The Stonewall Riots - 1969
Widespread Discrimination Against Gays Developed Only In The 20th Century
The Difficult History of
How Society and
The Medical Community Has Viewed Homosexuality Up To 1973
As a distinct concept, homosexuality is relatively
recent. [See below paragraphs entitled - Widespread Discrimination Against Gays
Developed Only In The 20th Century and Peaked From The 1930s to the 1960s] David Halperin
points out in "One Hundred Years of Homosexuality" (and that I go into more
detail about on page 15 of this website) that the
term itself first appeared in German (Homosexualität) in a pamphlet published in
Leipzig, Germany in 1869; it entered the English language two decades later.

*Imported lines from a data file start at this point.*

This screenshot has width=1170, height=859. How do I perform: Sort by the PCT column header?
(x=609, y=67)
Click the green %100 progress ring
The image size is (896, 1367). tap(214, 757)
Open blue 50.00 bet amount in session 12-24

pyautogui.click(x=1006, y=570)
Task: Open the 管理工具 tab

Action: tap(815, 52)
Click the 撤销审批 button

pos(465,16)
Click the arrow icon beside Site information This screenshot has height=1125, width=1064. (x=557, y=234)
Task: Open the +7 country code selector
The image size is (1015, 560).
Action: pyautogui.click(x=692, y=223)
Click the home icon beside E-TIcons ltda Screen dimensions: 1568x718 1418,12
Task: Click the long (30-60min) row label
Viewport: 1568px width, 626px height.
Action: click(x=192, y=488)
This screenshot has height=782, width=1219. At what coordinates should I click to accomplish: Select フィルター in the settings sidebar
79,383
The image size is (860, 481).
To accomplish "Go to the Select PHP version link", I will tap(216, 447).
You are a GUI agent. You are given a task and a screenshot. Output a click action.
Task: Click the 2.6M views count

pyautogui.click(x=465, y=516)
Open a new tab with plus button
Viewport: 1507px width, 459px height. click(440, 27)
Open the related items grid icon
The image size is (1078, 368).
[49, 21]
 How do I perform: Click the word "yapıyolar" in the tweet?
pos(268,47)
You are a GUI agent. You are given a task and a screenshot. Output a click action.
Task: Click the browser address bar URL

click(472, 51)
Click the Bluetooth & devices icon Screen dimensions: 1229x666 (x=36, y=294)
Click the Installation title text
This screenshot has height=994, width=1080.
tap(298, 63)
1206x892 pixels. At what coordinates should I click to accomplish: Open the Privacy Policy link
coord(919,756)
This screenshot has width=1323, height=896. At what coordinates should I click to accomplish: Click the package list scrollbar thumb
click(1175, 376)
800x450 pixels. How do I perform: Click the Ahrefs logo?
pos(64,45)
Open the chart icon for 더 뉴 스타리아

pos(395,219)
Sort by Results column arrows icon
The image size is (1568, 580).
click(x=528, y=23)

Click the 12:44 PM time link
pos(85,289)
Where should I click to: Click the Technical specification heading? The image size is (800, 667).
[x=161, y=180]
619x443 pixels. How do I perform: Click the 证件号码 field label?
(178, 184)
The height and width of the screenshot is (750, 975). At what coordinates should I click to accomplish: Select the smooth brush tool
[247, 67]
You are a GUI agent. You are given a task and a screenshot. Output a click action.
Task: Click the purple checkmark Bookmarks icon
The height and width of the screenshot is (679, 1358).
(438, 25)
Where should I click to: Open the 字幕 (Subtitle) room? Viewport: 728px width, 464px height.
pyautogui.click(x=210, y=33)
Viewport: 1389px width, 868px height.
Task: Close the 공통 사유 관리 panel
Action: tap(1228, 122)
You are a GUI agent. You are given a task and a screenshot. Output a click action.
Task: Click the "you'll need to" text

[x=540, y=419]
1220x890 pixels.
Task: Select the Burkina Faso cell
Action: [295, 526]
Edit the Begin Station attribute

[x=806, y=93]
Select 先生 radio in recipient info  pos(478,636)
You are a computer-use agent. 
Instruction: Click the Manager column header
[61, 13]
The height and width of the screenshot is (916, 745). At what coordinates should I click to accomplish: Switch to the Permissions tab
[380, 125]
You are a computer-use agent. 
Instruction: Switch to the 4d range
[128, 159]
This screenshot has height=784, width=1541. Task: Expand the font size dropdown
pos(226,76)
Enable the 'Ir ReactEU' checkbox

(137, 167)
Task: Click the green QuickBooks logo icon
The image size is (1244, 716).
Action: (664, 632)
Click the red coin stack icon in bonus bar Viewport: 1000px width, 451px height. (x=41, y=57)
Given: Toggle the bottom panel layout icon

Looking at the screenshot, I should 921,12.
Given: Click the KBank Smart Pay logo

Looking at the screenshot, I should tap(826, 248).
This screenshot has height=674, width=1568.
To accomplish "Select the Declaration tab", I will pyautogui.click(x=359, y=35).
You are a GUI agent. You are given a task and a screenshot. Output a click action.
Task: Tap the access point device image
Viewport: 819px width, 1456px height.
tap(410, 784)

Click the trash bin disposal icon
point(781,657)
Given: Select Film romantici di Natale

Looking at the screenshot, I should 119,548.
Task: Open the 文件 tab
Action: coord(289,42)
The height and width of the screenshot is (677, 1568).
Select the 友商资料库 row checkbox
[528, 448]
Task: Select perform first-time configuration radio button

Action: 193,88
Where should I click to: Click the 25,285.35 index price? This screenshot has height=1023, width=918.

That some human beings engage in sexual activity with others of the same sex
has, of course, been noted since antiquity. Historically, however, the focus
was on the acts themselves rather than on the actors. The historian John
Boswell, of Yale, has noted that during the Middle Ages "same-sex sex" was
regarded as a sin, but those who committed that sin were not defined as
constituting a type of people different from others. Between the sixteenth and
the eighteenth century same-sex sex became a crime as well as a sin, but again,
those who committed such crimes were not categorized as a class of human being.
This changed in the nineteenth century, when modern medicine and particularly
the science of psychiatry came to view homosexuality as a form of mental
illness. By the 1940s and even up to 1973 homosexuality was discussed as an
aspect of psychopathic, paranoid, and schizoid personality disorders. (1) As
Homosexuality: A Report by the Committee on Public Health of the New York
Academy of Medicine asserts in the early 1960s:
Homosexuality is indeed an illness . . . [it] fulfills all the requirements to place it in the category of illness. In a strict sense it is a symptom of illness.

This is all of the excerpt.